Wentersdorf speculated that a violation in The Taming of the Shrew suggests that an episode involving Christopher Sly was dislocated when the First Folio manuscript was printed, such as one that existed in the quarto version. J. Dover Wilson similarly believed that an apparent violation in The Tempest between Act IV Scene 1 into Act V Scene 1 made it "practically certain" that a scene between the two was deleted, though E. K. Chambers questioned this and Eric Rasmussen later noted that this instance is not necessarily a violation as an intermission would have intervened.

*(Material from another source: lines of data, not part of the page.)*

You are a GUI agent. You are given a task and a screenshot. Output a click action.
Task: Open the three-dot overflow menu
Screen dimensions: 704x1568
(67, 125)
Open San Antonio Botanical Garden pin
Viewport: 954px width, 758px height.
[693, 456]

George Walton Williams cited the law as disproving the theory that Macbeth is the Third Murderer, as these characters being the same would violate the law twice across Act III Scenes 2, 3, and 4; he noted that the First Murderer exits with the Third at the end of scene 3 and does not reenter in scene 4 until after eight lines.

== Apparent violations ==
Violations of the law are called immediate reentrances. Immediate reentrances noted by scholars include:

- Romeo and Juliet (1597) by Shakespeare: Act II Scene 1 into Scene 2. Reynolds suggested this is not a violation of the law and believed that the characters were to reenter through a different door.
- The Taming of the Shrew (c. 1590) by Shakespeare: Wentersdorf suggested that the violation is caused by a scene involving Christopher Sly being dislocated when the First Folio manuscript was printed, such as one that existed in the quarto version.
- Hamlet (c. 1600) by Shakespeare: Act I Scene 4 into Scene 5. Reynolds suggested this is not a violation of the law and believed that the characters were to reenter through a different door.
- The Tempest by Shakespeare: Act IV Scene 1 to Act V Scene 1. Haines listed this as a violation, but Rasmussen felt that this is not as an intermission would have intervened.
- The Brazen Age (1613) by Thomas Heywood: Exiting by one door and immediately reentering another to represent the characters crossing a river. Reynolds suggested this is not a violation of the law.
- The Changeling (1622) by Thomas Middleton and William Rowley: Act III Scene 1 into Scene 2. Stage directions at the end of the scene state: Exit at one door and enter at the other. Nicol noted this as an awkward scene direction. Reynolds suggested this is not a violation of the law.
- The English Traveller (1627) by Heywood: Act IV Scene 2 into Scene 3. Stage direction states that Geraldine "goes in at one door and comes out at another", representing that he has moved into a different room within the house. Reynolds and Lawrence suggested this use of different doors is an "evasion of" and not a violation of the law.
- The Iron Age (1632) by Heywood: The Greeks leave the stage by one door and immediately reenter through another to represent their entry into Troy. Reynolds suggested this is not a violation of the law.

Haines dismissed a supposed instance in A Midsummer Night's Dream between Act III Scene 2 and Act IV Scene 1 because the characters do not exit the stage, rather they remain on stage asleep and awaken in the next scene. He further enumerated thirty-six immediate reentrances in Shakespeare. Haines and Smith both dismissed twenty-four of these apparent violations because they involved battle scenes where the reentry is stated or presumed to be preceded by alarums and excursions, which is sufficient.